- [TAREFAS]:
[A] No texto sobre os direitos dos empregados domésticos, quais incisos do art. 7º são assegurados a essa categoria mediante as condições estabelecidas em lei e a simplificação das obrigações tributárias? Liste todos.
[B] Prossiga o texto sobre os direitos dos empregados domésticos a partir da última frase apresentada.

- [TEXTO DO DOCUMENTO]:
((

Recentemente, restou aprovada a Emenda Constitucional nº 72/13, estendendo constitucionalmente aos empregados domésticos direitos dos demais trabalhadores urbanos e rurais, embora referida alteração não os tenha equiparado verdadeiramente ou os inserido na proteção da CLT, deixando ainda aplicável a Lei nº 5.859/72 e o parágrafo único do art. 7º da CR/88, agora com a nova redação: Art. 7º [...] Parágrafo único. São assegurados à categoria dos trabalhadores domésticos os direitos previstos nos incisos IV, VI, VII, VIII, X, XIII, XV, XVI, XVII, XVIII, XIX, XXI, XXII, XXIV, XXVI, XXX, XXXI e XXXIII e, atendidas as condições estabelecidas em lei e observada a simplificação do cumprimento das obrigações tributárias, principais e acessórias, decorrentes da relação de trabalho e suas peculiaridades, os previstos nos incisos I, II, III, IX, XII, XXV e XXVIII, bem como a sua integração à previdência social.

))

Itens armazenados
((

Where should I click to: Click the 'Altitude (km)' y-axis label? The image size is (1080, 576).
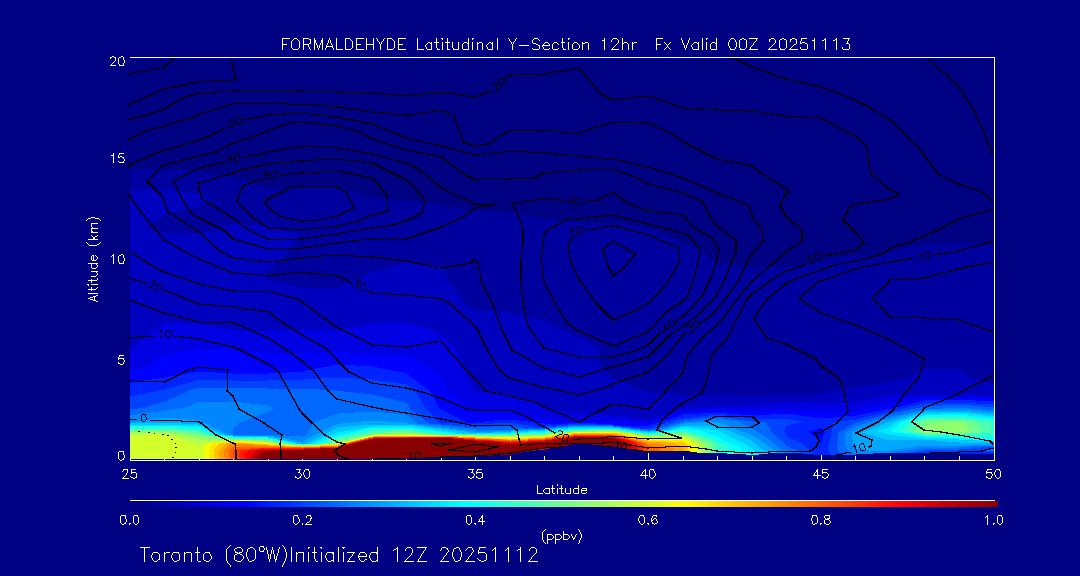(x=93, y=259)
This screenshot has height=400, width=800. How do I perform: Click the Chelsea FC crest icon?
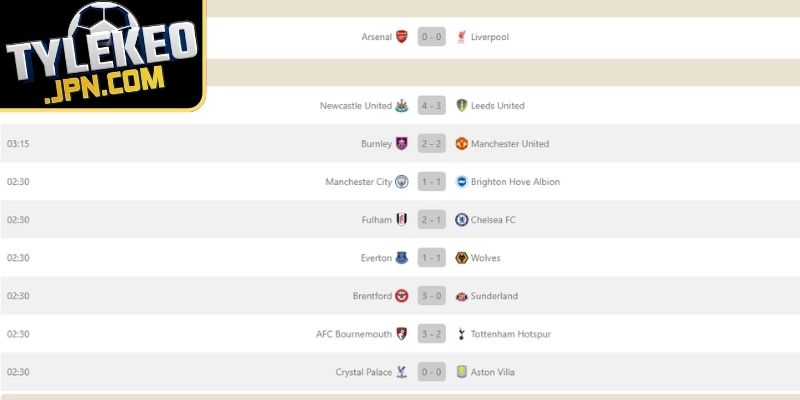(461, 219)
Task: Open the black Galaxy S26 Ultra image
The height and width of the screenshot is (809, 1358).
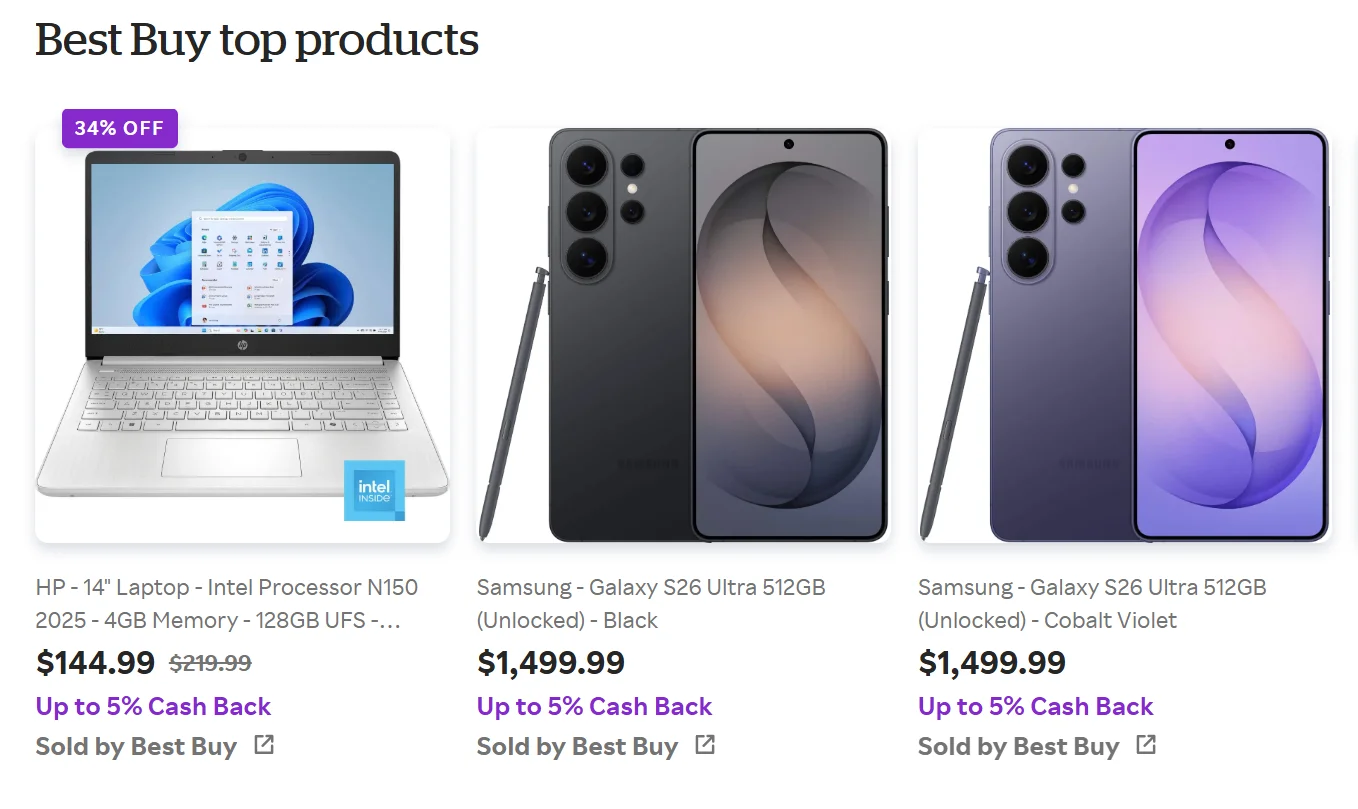Action: point(684,335)
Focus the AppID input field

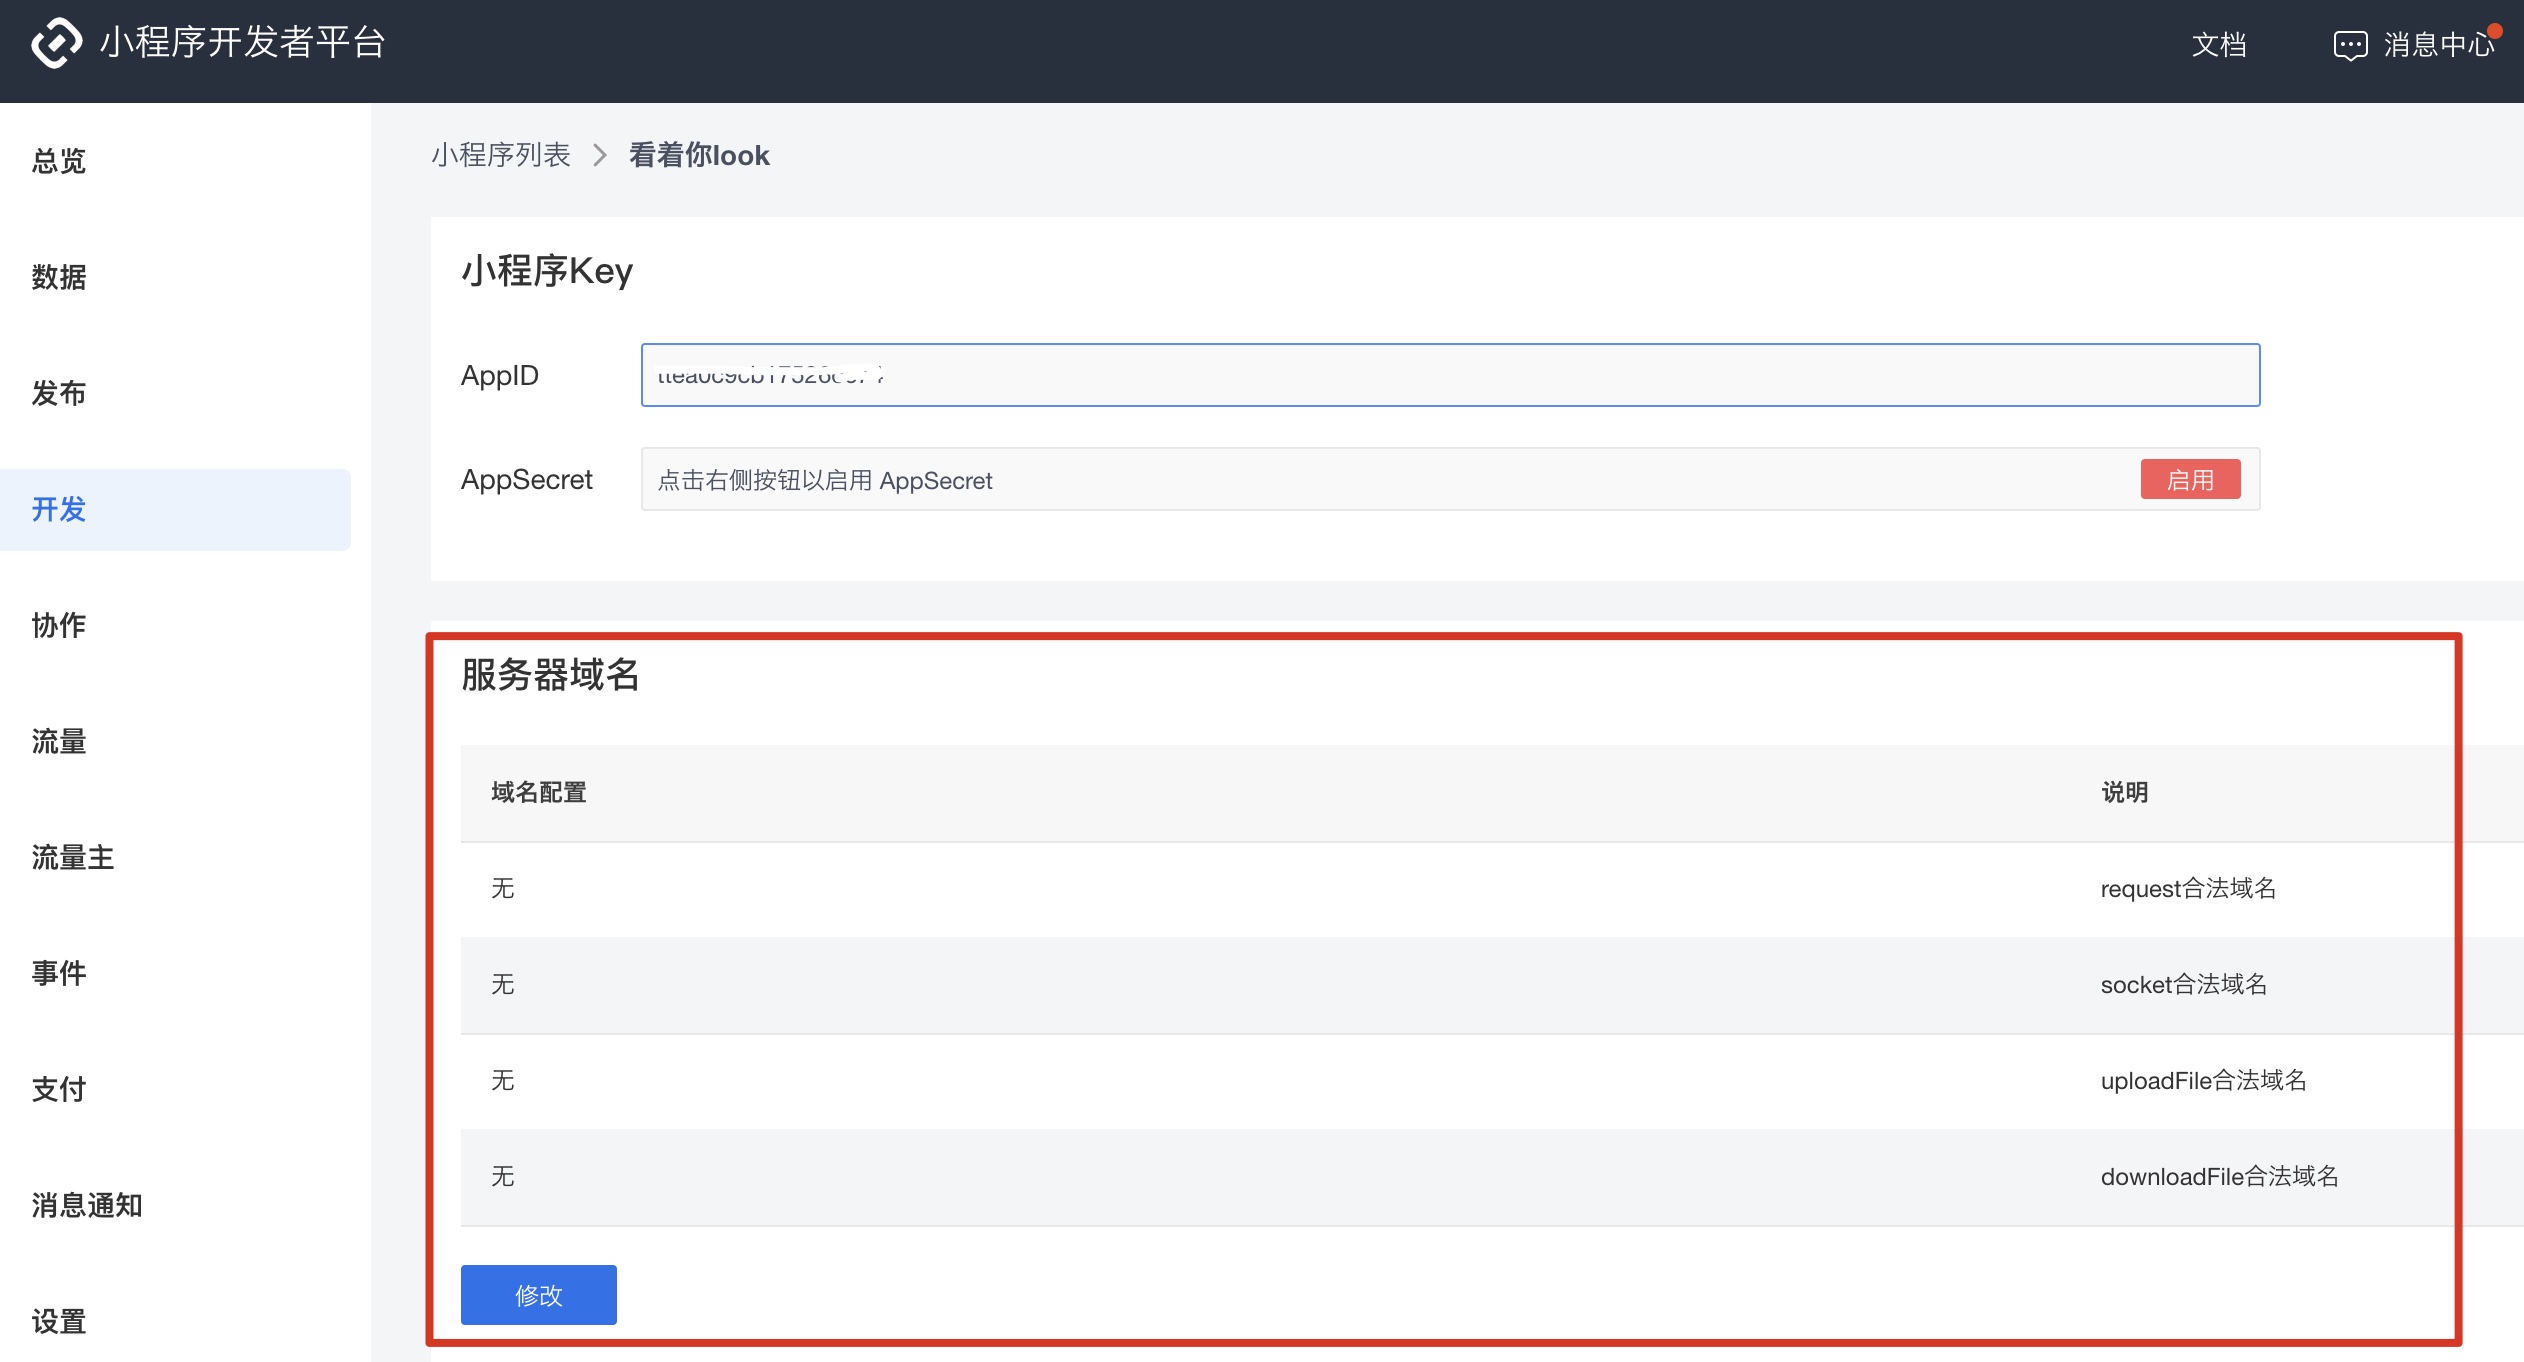click(1450, 376)
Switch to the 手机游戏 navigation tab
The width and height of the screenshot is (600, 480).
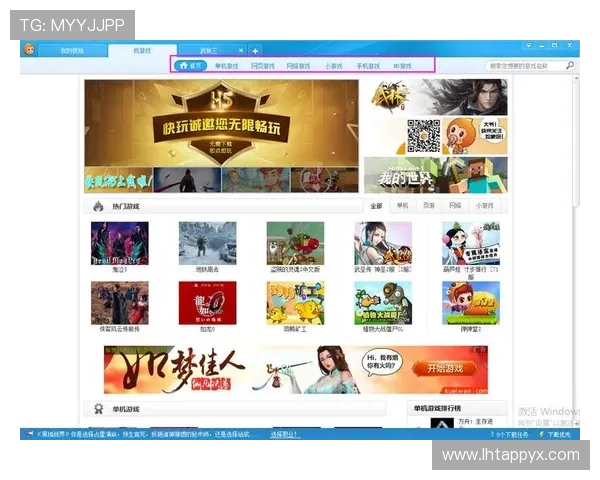tap(367, 66)
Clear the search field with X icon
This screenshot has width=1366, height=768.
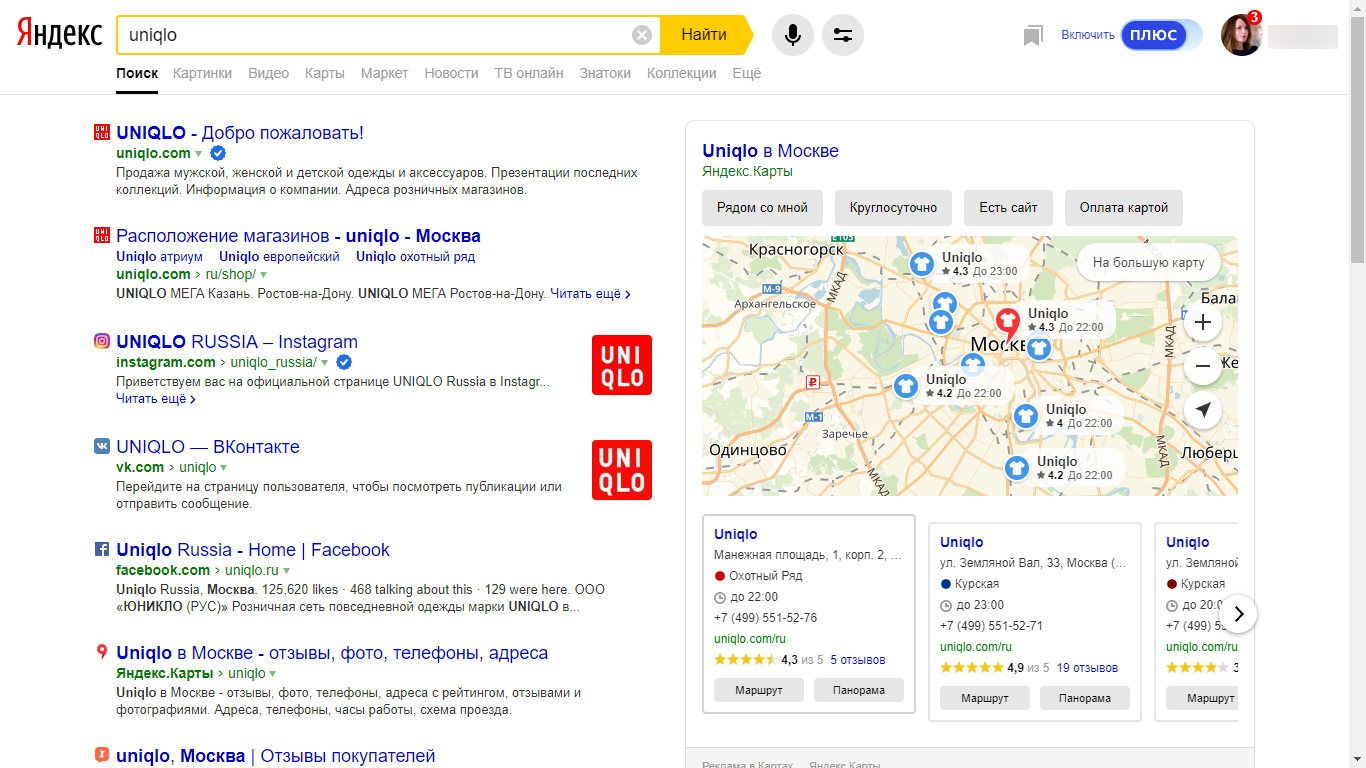click(642, 35)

))

- [RESPOSTAS POR TAREFA]:
[A] I, II, III, IX, XII, XXV e XXVIII

[B]
Ademais, a própria EC nº 72/13 teve eficácia limitada, diante da ausência de regulamentação de diversos pontos, como o Seguro Desemprego, adicional noturno, saláriofamília, seguro contra acidentes de trabalho e questões previdenciárias, dentre outros. Tal regulamentação só adveio com a Lei Complementar nº 150, de 1º de junho de 2015, que será objeto de análise do presente artigo. Mesmo não tendo a referida emenda sequer a finalidade de equiparar realmente os trabalhadores domésticos – que seria possível pela simples eliminação do parágrafo único do art. 7º da CR/88, esta sofreu reações populares negativas, como ditou estudo do Departamento Intersindical de Estatística e Estudos Socioeconômicos (DIEESE): Parte da classe média brasileira - a maior contratante do emprego doméstico - tem argumentado que as famílias não são empresas, o que tem sido o grande motivo de resistência de parte da sociedade brasileira em relação à PEC. Os argumentos deste grupo para que se deixasse tudo como era antes foram: encarecimento do custo de contratação das empregadas domésticas; dúvidas sobre como proceder em relação ao pagamento dos direitos; necessidade de contratar contador para auxiliar as famílias; elevação do desemprego e da informalidade na contratação das trabalhadoras domésticas. Com isso, alega-se que “a lei se transformaria em letra morta, uma vez que as trabalhadoras deixariam de ser contratadas”. (DIEESE, 2013)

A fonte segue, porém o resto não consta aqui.